The title of this article is extremely informative, alerting the reader to the findings of the study and the species involved (McMillan, 2012: 62-63). The title also includes common names in front of the scientific names, which is helpful for more casual readers to orient themselves in terms of the paper (McMillan, 2012: 64). In addition, it highlights key points of the research, such as the fact that this is the first formally documented observation of this behavior and that the birds are flying while this takes place.
The abstract of the paper is similarly explanatory. It first restates the details from the title in a complete sentence, mentioning again the common and scientific names of the species involved. It then communicates the methods by which the study was conducted. Finally, it comments on the implication of the findings and how they may be expanded upon in the future. The abstract is concise and provides a “‘skeleton’ of the study” (McMillan, 2012: 65). The authors do not include references to any additional figures, external papers, or scientific jargon, which allows the abstract to stand alone as a short but sufficient summary (McMillan, 2012: 68). This allows the reader to decide if he wants to continue reading in order to learn the details of the study, and it helps the reader prepare for the information that is coming.
Introducing the topic with a paragraph devoted to previous studies and background information allows the readers to have some context with which to read the paper (McMillan, 2012: 69). O’Brien et al. starts the introduction by listing previous instances of species being known to prey on birds. He makes the important distinction that it is more rare for freshwater species to prey on birds compared to marine species, which sets the reader up to realize the weight of the study since African tigerfish live in lakes and rivers (O’Brien et al., 2013). The authors also mention that previously observed behaviors include “preying on swimming, floating, or stationary birds”, as well as a few instances of fish using a technique in which they lunge “out of the water to catch small stationary birds” (O’Brien et al., 2013). With this knowledge, the reader is prepared to understand the significance of the results that will follow, as O’Brien et al. (2013) pronounce their discovery that the African tigerfish does not conform to previously described expectations. This follows McMillan’s (2012: 69) suggestions to start with a broad overview and then narrow in on pieces of information that will help readers recognize why the study is important. The paper then references a few individuals who noted the disappearance of birds while flying over lakes and rivers (O’Brien et al., 2013). These accounts did not have any proof of fish catching the birds, so the claims were previously disputable (O’Brien et al., 2013). Revealing this gives the topic a bit of mystery and sparks curiosity in the reader, which sets the authors up to explain the purpose of the study. The authors have already demonstrated how their study will fit in with prior work, so the only thing left for them to do is to explicitly state what they hope to accomplish (McMillan, 2012: 69).

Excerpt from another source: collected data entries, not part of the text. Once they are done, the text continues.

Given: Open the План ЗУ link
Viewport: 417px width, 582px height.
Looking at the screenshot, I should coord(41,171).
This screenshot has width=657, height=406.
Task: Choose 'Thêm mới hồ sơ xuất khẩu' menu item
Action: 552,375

In the last sentence of the introduction, O’Brien et al. (2013) state the purpose and the location in which they will test their hypothesis.
The materials and methods section of the paper begins by describing the set up of the study. The exact location, history of the lake and fish population, and the specific species studied are listed (O’Brien et al., 2013). The paper then goes on to detail the landscape of the water environment that the fish inhabit, as well as the typical feeding and movement patterns, which are known from previous studies (O’Brien et al., 2013). More information could have been helpful if provided, such as age and gender, but since the study was on wild fish, gathering these details may not have been feasible. Another set of information that was left out but may be helpful for replicating the study would be data such as the water temperature and weather. However, the authors do mention the month, the duration of the study, and the hours during which the fish exhibited the behavior in question, which would be key in replicating a similar study. One change in organization that would benefit the paper would be to move the duration of the study up to the methods section, rather than only mentioning it in the following paragraph, which is concerned with results. This would allow the reader to know all of the details that went into conducting the study, rather than leaving them questioning until they are already reading the results.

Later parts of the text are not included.